Records for the exercise:
^^^^^^^^
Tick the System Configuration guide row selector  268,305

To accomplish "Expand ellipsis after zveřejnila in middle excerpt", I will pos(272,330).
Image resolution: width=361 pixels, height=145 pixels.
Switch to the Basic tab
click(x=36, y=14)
^^^^^^^^
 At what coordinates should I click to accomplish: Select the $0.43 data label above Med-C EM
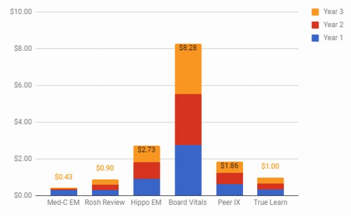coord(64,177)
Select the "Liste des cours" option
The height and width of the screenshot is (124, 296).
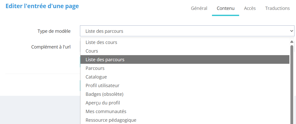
^^^^^^^^
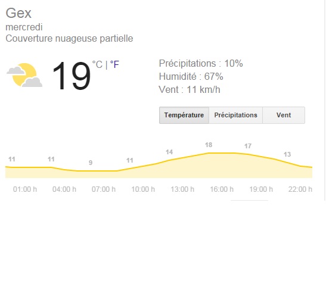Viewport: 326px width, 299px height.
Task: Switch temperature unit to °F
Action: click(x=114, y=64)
^^^^^^^^
What to produce: Each line above starting at the one holding "At what coordinates" and ending at the one holding "The height and" should be set down exactly as it stands, both ends included, with no pictures.

Completed task:
 At what coordinates should I click to accomplish: Select the $0.43 data label above Med-C EM
coord(64,177)
Select the "Liste des cours" option
The height and width of the screenshot is (124, 296).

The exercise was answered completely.